[Note: I wrote this essay a few weeks ago, when I was just planning on re-starting this blog. Now the subject matter has fallen out of the news, but it's still an interesting topic, and a good break from the usual non-dualism talk I've promised not to get lost in. So here goes, better late than never]
Woody Allen's family scandals have been in the news quite a lot these days, with the resurfacing of accusations of child molestation by his adopted daughter Dylan dating from the time of his messy separation from Mia Farrow in 1992, brought on by revelations of his affair and subsequent marriage to one of Mia's other adopted older children, Soon Yi Previn.
I'm not sure the tangled mess of the Allen-Farrow family can ever be adequately sorted out by outsiders as to what actually happened, or if that even matters to anyone not personally connected to that scene. What interests me is the discussion about Allen's art and philosophy of life that it has provoked, and in particular the significance of Allen's own deeply held views about the meaning of life, or the lack of same, and how that is reflected back and forth between his life and his art.
In particular, I found this article by Damon Linker to be provocatively interesting, if also deeply flawed. His opening thesis is put forth here:
I don't know what did or did not happen between Woody Allen and Dylan Farrow more than 20 years ago, and neither does Nicholas Kristof. What I do know is that Allen is a moral nihilist. This should not be taken as evidence that he sexually molested Mia Farrow's adopted daughter when she was 7 years old, or taken as a sign that he'd condone such behavior. But it does mean he espouses a philosophical outlook that renders him powerless to condemn it.This is a common criticism of secular, atheistic philosophy - its supposed impotence in the face of evil, which includes an inability to even call evil by its name. In some cases that might even be true. But is it true of Woody Allen and his art? Not by a long shot. In fact, I think a sincere understanding of Allen's art reaches the opposite conclusion, not least because Allen has himself made much fun of nihilism and ridiculed it with great comic effect in his movies.

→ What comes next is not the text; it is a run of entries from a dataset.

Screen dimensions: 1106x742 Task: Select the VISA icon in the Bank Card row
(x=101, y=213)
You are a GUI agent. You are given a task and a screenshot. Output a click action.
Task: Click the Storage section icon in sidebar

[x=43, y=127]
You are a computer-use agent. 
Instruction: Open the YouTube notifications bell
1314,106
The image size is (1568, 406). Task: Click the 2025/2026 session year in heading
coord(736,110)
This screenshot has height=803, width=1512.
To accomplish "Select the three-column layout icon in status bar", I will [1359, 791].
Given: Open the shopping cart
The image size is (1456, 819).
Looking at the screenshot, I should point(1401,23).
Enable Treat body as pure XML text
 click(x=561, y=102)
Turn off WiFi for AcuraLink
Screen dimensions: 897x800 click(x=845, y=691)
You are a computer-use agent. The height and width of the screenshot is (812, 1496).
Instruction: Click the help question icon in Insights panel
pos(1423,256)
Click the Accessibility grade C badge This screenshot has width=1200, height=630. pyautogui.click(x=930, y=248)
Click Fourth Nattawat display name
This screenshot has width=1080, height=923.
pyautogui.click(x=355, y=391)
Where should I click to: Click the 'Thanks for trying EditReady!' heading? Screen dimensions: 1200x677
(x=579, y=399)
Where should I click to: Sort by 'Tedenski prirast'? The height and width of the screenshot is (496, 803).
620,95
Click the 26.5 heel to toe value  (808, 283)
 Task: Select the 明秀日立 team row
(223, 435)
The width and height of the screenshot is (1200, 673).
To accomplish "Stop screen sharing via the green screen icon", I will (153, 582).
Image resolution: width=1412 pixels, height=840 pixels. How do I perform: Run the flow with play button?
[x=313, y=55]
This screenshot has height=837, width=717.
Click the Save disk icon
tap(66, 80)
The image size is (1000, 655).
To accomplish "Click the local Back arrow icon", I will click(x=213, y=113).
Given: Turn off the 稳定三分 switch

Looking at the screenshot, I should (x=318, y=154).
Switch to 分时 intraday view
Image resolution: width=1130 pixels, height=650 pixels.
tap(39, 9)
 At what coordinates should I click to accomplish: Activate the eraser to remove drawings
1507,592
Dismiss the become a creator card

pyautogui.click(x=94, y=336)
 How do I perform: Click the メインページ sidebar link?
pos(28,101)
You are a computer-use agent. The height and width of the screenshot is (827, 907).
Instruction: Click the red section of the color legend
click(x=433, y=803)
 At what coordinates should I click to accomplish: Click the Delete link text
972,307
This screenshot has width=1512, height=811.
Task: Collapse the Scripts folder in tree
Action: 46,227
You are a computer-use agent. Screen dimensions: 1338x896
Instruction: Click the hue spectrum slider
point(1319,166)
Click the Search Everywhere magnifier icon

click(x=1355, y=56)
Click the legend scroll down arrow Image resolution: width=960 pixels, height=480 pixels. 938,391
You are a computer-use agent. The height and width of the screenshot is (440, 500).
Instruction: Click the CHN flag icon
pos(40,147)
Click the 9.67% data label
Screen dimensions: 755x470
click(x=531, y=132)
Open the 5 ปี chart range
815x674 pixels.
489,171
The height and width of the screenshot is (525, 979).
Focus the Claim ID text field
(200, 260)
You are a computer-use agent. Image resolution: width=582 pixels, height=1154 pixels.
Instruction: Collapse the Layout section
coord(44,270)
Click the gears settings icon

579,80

Allen's comedic and film oeuvre is not entirely distinguished or consistent, to be sure. It is often highly personal, even self-indulgently so, and documents his own evolving notions about life and morality in twists and turns that often make even his admirers seasick. And yet it is hardly what one could call nihilistic, though some of his films do touch on the subject of nihilism, most prominently Crimes and Misdemeanors, considered by many to be his best work. Without going into detail (Linker already does that) the movie's basic plot could be summarized as "bad things happen to good people, and good things happen to bad people." The key message seems to be that the universe simply does not reward or punish people on the basis of their moral worth, and that expecting it to do so is delusional and sets us up for terrible disappointments.